I am currently using epipolar geometry based pose estimation for estimating pose of one camera w.r.t another, with non-zero baseline between the cameras. I am using the five-point algorithm (implemented as findEssentialMat in opencv) to determine the up-to-scale translation and rotation matrix between the two cameras.
I have found two interesting problems when working with this, it would be great if someone can share their views: I don't have a great theoretical background in computer vision:
- If the rotation of the camera is along the Z axis i.e., parallel to the scene and the translation is non-zero, the translation between camera1 and camera2 (which is along X in the real world) is wrongly estimated to be along Z. Example case: cam1 and cam2 spaced by approx 0.5 m on the X axis, cam2 rotated clockwise by 45 deg.
Image pair
Output:
Translation vector is [-0.02513, 0.0686, 0.9973] (wrong, should be along X)

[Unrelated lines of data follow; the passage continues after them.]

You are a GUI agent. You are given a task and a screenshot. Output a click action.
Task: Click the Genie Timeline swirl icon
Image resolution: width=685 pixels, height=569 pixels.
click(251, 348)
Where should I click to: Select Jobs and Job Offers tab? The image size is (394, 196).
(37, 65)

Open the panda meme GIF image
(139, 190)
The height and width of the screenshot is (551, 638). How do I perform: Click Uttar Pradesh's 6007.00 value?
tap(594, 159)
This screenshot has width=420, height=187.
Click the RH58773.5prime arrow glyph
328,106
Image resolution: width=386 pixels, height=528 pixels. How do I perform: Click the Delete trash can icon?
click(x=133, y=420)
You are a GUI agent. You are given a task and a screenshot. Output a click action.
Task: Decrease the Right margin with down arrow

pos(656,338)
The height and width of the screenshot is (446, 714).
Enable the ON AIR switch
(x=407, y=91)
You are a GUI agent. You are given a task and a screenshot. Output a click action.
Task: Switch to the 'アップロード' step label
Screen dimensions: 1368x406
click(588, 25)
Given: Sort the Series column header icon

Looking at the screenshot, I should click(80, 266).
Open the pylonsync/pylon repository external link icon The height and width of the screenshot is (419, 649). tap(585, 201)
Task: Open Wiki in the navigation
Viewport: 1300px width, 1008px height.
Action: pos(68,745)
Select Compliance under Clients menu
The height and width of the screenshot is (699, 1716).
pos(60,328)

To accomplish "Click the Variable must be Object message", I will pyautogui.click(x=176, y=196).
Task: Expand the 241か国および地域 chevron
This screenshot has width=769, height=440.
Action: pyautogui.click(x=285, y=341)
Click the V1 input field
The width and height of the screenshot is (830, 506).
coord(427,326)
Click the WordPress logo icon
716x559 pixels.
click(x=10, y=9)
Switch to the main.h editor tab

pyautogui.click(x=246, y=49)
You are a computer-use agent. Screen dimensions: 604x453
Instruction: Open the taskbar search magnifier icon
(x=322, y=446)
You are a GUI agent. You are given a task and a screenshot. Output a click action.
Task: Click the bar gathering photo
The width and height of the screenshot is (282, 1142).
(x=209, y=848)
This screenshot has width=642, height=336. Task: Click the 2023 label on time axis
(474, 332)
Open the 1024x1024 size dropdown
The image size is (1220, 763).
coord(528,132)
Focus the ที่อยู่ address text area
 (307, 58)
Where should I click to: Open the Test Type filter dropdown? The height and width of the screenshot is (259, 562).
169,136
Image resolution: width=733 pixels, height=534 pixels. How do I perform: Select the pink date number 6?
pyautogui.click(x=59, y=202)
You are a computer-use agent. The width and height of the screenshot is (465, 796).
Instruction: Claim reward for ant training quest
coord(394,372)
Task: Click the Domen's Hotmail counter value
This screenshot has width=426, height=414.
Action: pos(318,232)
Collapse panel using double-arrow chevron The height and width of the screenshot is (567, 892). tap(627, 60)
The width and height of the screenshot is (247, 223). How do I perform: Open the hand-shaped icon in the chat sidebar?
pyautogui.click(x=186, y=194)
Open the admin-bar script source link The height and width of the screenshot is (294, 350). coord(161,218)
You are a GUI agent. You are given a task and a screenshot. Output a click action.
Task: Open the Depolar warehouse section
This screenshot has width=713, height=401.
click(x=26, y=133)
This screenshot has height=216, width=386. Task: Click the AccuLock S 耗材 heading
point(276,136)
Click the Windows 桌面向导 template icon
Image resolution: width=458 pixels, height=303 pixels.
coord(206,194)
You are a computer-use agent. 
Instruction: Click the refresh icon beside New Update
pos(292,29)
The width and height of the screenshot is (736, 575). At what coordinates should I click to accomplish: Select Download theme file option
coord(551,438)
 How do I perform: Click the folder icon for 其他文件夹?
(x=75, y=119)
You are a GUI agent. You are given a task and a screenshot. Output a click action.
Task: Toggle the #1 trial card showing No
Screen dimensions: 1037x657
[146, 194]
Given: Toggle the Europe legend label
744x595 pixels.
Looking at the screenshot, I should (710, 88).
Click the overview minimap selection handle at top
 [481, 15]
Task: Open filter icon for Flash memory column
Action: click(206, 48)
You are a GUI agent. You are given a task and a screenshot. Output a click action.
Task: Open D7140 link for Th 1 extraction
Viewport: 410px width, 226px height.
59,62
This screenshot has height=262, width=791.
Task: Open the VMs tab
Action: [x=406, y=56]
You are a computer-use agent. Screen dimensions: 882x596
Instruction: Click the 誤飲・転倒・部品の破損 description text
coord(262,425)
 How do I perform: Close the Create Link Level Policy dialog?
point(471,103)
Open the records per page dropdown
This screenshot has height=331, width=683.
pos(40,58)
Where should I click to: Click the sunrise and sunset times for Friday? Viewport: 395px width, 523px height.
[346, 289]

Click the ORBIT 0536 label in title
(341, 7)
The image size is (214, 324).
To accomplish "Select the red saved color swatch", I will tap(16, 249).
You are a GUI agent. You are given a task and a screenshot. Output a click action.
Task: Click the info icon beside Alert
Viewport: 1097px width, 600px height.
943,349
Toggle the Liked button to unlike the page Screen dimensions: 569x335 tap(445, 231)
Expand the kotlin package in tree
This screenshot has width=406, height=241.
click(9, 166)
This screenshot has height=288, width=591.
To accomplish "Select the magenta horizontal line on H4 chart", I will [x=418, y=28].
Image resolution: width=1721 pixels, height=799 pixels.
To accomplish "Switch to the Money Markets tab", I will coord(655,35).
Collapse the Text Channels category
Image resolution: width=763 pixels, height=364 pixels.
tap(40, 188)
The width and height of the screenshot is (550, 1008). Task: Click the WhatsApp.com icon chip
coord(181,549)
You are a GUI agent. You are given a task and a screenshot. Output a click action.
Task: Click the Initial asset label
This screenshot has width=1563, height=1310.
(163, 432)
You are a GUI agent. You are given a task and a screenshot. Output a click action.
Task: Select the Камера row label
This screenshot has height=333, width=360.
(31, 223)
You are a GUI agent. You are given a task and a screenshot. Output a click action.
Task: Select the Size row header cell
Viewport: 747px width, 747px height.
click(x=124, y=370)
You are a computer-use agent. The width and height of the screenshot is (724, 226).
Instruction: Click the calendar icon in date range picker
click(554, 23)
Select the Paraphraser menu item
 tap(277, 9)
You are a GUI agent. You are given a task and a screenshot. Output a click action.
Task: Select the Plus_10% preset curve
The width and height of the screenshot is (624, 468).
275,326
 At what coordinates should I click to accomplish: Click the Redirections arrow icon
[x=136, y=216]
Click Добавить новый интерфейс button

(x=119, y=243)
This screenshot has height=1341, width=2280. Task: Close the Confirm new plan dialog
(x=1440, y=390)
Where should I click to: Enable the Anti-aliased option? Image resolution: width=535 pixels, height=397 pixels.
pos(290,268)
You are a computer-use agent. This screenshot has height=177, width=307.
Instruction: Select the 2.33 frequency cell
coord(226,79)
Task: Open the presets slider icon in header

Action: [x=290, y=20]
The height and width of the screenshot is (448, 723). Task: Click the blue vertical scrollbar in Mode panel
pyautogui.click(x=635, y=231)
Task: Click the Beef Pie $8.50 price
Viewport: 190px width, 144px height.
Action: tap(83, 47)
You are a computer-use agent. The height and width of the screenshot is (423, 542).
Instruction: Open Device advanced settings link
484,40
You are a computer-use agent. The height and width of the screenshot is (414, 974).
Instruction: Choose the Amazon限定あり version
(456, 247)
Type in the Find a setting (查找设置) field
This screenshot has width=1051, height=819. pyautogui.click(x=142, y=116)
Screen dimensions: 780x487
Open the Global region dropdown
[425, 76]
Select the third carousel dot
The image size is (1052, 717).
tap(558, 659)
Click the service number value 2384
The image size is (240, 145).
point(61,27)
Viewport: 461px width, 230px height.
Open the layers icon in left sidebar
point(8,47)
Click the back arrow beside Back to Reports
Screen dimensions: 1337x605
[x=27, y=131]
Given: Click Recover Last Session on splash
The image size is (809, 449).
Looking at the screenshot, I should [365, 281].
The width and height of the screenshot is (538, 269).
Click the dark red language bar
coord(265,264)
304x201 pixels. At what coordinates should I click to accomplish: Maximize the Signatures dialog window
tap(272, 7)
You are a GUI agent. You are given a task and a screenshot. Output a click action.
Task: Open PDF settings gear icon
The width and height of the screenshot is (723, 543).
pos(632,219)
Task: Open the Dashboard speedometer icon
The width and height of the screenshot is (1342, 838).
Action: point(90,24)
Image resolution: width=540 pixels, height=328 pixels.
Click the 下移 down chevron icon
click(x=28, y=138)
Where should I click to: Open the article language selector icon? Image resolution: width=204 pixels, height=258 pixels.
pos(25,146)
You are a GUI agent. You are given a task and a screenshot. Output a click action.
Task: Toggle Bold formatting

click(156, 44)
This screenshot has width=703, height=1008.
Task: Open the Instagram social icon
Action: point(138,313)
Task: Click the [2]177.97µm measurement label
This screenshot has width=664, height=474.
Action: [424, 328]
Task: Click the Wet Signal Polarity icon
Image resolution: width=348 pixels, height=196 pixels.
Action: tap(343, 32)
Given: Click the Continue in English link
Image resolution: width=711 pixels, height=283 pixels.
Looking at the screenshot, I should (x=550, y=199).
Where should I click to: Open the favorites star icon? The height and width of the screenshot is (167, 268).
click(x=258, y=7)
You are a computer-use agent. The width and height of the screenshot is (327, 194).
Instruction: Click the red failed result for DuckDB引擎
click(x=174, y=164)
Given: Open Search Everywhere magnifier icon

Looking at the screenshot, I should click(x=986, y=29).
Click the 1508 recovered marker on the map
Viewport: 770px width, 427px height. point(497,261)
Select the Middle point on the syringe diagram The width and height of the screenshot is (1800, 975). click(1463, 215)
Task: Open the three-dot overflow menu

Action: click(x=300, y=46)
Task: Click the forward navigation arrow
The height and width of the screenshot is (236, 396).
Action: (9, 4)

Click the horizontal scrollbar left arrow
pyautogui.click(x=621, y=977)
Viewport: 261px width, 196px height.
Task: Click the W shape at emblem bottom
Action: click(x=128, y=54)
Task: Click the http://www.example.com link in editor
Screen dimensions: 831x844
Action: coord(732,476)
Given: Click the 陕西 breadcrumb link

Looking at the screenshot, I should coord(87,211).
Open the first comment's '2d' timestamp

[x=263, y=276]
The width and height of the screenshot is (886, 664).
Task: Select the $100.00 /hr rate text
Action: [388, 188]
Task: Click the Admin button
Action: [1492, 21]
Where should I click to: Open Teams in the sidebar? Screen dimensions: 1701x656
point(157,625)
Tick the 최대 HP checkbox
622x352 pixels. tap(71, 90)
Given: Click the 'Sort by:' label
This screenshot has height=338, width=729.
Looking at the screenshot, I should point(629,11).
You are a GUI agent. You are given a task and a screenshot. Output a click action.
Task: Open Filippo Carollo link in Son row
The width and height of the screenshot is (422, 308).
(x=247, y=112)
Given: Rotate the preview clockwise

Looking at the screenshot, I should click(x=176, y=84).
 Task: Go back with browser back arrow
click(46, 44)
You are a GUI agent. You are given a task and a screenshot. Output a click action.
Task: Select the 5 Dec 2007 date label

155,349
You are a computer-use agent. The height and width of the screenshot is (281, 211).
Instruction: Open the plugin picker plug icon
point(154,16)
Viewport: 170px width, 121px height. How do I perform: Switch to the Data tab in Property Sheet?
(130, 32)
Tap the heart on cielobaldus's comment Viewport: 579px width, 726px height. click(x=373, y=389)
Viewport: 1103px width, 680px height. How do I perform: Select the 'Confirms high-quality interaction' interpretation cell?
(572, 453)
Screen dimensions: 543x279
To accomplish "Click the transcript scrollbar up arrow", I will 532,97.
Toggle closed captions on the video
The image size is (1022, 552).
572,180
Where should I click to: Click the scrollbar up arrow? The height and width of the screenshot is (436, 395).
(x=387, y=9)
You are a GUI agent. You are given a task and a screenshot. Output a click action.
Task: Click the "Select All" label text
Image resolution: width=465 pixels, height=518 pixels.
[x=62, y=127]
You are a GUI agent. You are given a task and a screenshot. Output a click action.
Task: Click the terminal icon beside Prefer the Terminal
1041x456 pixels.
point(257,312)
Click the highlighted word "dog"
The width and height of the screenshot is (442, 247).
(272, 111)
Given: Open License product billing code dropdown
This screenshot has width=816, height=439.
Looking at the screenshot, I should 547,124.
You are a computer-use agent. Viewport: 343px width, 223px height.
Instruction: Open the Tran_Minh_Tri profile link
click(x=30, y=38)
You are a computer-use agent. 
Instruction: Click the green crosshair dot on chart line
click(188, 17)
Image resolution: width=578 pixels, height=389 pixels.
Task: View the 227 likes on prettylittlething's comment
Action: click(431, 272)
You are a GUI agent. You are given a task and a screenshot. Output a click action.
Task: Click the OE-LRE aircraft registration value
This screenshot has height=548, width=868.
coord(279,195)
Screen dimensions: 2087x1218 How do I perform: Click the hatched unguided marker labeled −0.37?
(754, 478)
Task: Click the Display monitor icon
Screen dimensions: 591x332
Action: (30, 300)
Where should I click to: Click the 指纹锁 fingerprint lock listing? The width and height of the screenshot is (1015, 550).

Rotation Euler angles: [-7.71364, 6.0731, -43.7583] (correct)
- The geometry between image1 and image2 is not the exact inverse of the geometry between image2 and image1. Again while an image1<=>image2 correspondence produces the correct translation, image2<=>image1 is way off. Example below, where camera2 was displaced along X and rotated for ~30 degrees along Y
Image 1 to image 2
Output: Rotation [-1.578, 24.94, -0.1631] (Close) Translation [-0.0404, 0.035, 0.998] (Wrong)
Image 2 to image 1
Output: Rotation [2.82943, -30.3206, -3.32636] Translation [0.99366, -0.0513, -0.0999] (Correct)
Looks like it has no issues figuring the rotations out but the translations are a hit or miss.
As to question 1, I was initially concerned because because the rotation is along the Z axis, the points might appear to be all coplanar. But the five point algorithm paper particularly states: "The 5-point method is essentially unaffected by the planar degeneracy and still works".
Thank you for your time!